CHEM 2211 Syllabus

Subject Code

CHEM

Course Number

2211

Course Title

Organic Chemistry I

Prerequisites

CHEM 1211 with a grade of C or higher, CHEM 1211L with a grade of C or higher

Corequisites

CHEM 2211L

Terms Offered

Credit Hours

Course Description

This course is the first of a two-semester sequence of organic chemistry.
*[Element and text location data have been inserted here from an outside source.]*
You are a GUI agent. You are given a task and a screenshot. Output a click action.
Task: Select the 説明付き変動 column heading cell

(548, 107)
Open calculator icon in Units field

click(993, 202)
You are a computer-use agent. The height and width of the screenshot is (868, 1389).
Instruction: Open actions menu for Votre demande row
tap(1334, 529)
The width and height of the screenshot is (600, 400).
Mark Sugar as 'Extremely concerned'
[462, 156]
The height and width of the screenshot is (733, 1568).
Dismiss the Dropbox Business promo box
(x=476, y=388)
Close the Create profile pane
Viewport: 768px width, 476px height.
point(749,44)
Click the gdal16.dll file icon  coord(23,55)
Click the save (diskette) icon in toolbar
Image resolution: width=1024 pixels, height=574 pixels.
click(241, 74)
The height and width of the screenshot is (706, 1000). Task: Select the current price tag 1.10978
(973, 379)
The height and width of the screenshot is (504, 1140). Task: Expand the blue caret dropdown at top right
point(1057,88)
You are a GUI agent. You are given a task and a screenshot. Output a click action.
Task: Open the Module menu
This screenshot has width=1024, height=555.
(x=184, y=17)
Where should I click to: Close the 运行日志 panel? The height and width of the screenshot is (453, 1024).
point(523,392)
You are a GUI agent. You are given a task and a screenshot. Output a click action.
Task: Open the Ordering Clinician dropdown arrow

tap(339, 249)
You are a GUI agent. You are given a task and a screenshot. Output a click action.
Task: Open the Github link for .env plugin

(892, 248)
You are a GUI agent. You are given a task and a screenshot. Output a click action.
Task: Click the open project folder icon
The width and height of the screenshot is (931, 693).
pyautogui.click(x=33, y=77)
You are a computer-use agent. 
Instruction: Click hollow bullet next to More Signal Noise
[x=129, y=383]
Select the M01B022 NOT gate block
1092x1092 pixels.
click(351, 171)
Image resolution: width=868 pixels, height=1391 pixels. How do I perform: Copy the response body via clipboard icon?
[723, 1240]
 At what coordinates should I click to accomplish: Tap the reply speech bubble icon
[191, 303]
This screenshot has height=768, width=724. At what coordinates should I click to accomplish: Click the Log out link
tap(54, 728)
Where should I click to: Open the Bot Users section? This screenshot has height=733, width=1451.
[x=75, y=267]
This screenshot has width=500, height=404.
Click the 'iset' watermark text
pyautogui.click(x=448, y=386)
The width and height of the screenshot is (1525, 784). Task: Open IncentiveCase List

Topics include structure, bonding, stereochemistry, and reactions of organic molecules comprised of alkanes, cycloalkanes, alkenes, alkynes, and organohalides.

Course Outcomes

Structure and Bonding

  • Examine atomic structure, the nucleus, orbitals, and electron configuration.
  • Express valence bond theory.
  • Differentiate hybrid orbitals.
  • Express molecular orbital theory.
  • Examine chemical structures.
  • Evaluate polar covalent bonds and their electronegativity, dipole moments, formal charges, and resonance.
  • Differentiate acids and bases.

Organic Structure: Alkanes, Cycloalkanes, and Their StereoChemistry

  • Compare functional groups.
  • Classify alkanes, isomers, and groups.
  • Examine nomenclature of alkanes and cycloalkanes.
  • Compare properties of alkanes and cycloalkanes.
  • Evaluate Cis-Trans isomerism in cycloalkanes.
  • Examine stability and conformations of cycloalkanes.
  • Differentiate axial and equatorial bonds in cycloalkanes.

Overview of Organic Reactions

  • Compare types of reactions.
  • Differentiate mechanisms.
  • Predict reactions using equilibria, rates, energy changes, bond dissociation energies, energy diagrams, transition states, and intermediates.

Alkenes, Alkanes, and Conjugated Compounds: Their Structure, Reactivity and Synthesis

  • Evaluate degrees of unsaturation and name alkenes including Cis-Trans and E-Z designations. Name alkynes.
  • Examine stability of alkenes.
  • Evaluate electrophilic addition reactions of alkenes including orientation, Markovnikov's rule, carbocation structure and stability, Hammond postulate, and rearrangement.
  • Examine preparations of alkenes and alkynes by elimination.
  • Evaluate reactions of alkenes including addition of halogens and hydrogen halides, oxymercuration, hydroboration-oxidation, carbine addition, hydrogenation, epoxidation, hydroxylation, cleavage to carbonyl compounds, and radical additions.
  • Evaluate reactions of alkynes including addition of halides, hydrogen halides, and water; reductions; oxidative cleavage; alkyne acidity; and alkylation of acetylide ions.
  • Design organic synthesis.
  • Examine stability of conjugated dienes using Molecular Orbital Theory.
  • Evaluate electrophilic additions to conjugated dienes to differentiate between kinetic and thermodynamic control.
  • Examine the Diels-Alder reaction and its characteristics.
  • Examine natural and synthetic diene polymers.

Stereochemistry

  • Compare enantiomers at the tetrahedral carbon and examine chirality.
  • Evaluate optical activity including Pasteur's discovery of enantiomers and the sequence rules for specifying configuration.
  • Examine diastereomers, meso compounds, racemic mixtures, and the resolution of enantiomers.
  • Relate types of isomerism.
  • Examine reaction stereochemistry of addition of water to achiral and chiral alkenes.
  • Compare chirality at nitrogen, phosphorous, and sulfur.
  • Distinguish prochirality and analyze chirality in nature and chiral environments.

Organohalides and Their Reactions

  • Examine nomenclature of alkyl halides and examine their structures.
  • Evaluate preparation of alkyl halides from alkanes (radical Halogenation), alkenes (allylic bromination), and alcohols.
  • Examine the stability of allylic radicals.
  • Examine reactions of alkyl halides including Grignard reagents, organometallic coupling reactions, and oxidation/reduction concepts of organic chemistry.
  • Examine the discovery of nucleophilic substitution reactions.
  • Differentiate Sn1 and Sn2 reactions and their characteristics. Examine biological substitution reactions.
  • Examine elimination reactions of alkyl halides using Zaitsev's rule.
  • Evaluate the deuterium isotope effect and cyclohexane conformation on the E2 reaction.
  • Examine the E1 and E1cB reactions.
  • Examine biological elimination reactions.

Spectroscopy

  • Interpret mass spectrometry of small molecules, common functional groups, and biological molecules.
  • Compare and contrast infrared spectra.
  • Evaluate nuclear magnetic resonance spectroscopy. 
  • Interpret 13C NMR spectroscopy including: signal averaging, FT-NMR and DEPT.
  • Make sense of 1H NMR spectroscopy utilizing proton equivalence, chemical shifts, integration, and spin-spin coupling.
  • Interpret 1H NMR spectra.
  • Interpret ultraviolet spectra and the effect of conjugation.